Intended as a “postwar conciliatory trip meant to foster peace,” 37 children were to meet the Palestinian president and members of Jewish and Arab communities in Israel, and even to visit an Israeli zoo. According to the Associated Press, many of these children have lost a parent during the conflict between Hamas and Israel.
But when the bus full of children and their chaperones approached the Israeli border, it was turned away by Hamas.
Hamas spokesman Eyad Bozum told the AP the decision was made “to protect the culture of our children and our people” from Israel.
Bozum claimed that Hamas would make sure a conciliatory trip “will never happen again.”
Yoel Marshak, one of the trip’s Israeli organizers, told the AP that the visit “was meant to a show a positive side of Israel and promote peace.”
“These children will one day be the leaders of Gaza, and they would have remembered this trip and known that we can live in peace, side by side,” said Marshak.

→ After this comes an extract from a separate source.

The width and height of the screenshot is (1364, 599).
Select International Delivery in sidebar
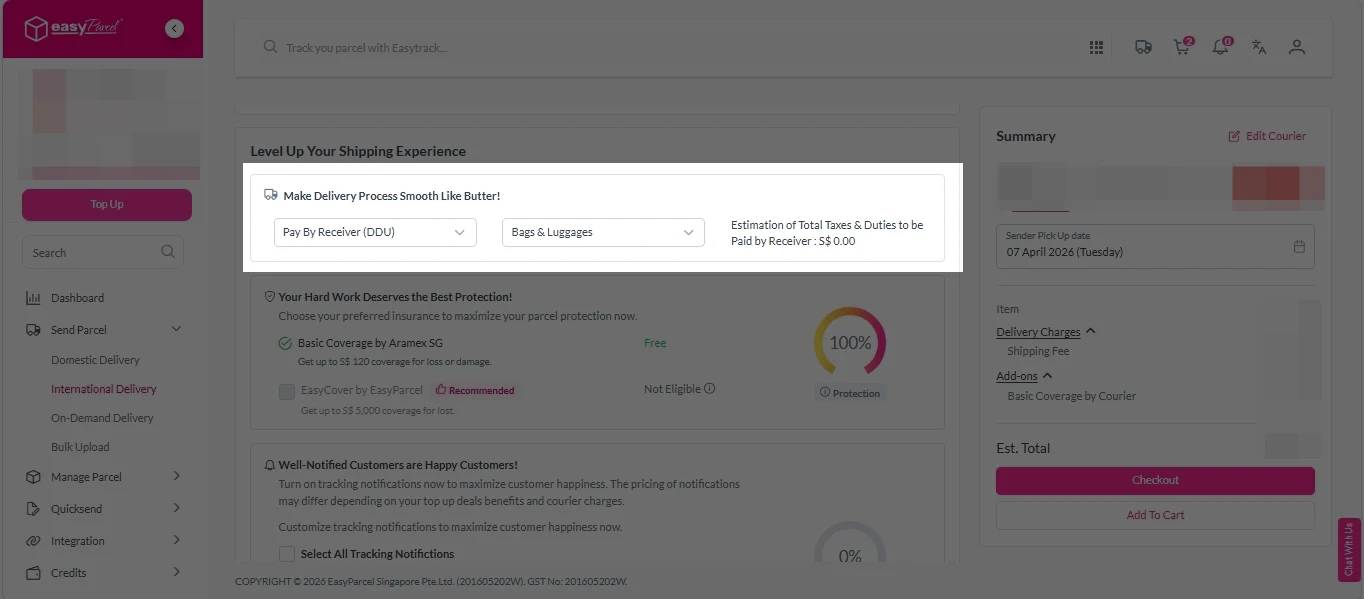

Marshak said he obtained “written approval” for the trip weeks ago from Hamas and that he was “surprised” the children and their chaperones were barred entry. He hopes to reorganize the trip.
Abu Luli, a 13-year-old Palestinian boy who recently lost his father in “an electrical accident,” said he was “disappointed” he was not permitted to visit Israel.
“I was very happy that I will go and was saddened when we were prevented,” Luli told the AP.
This summer, Israel and Hamas fought a 50-day war that claimed more than 2,000 lives.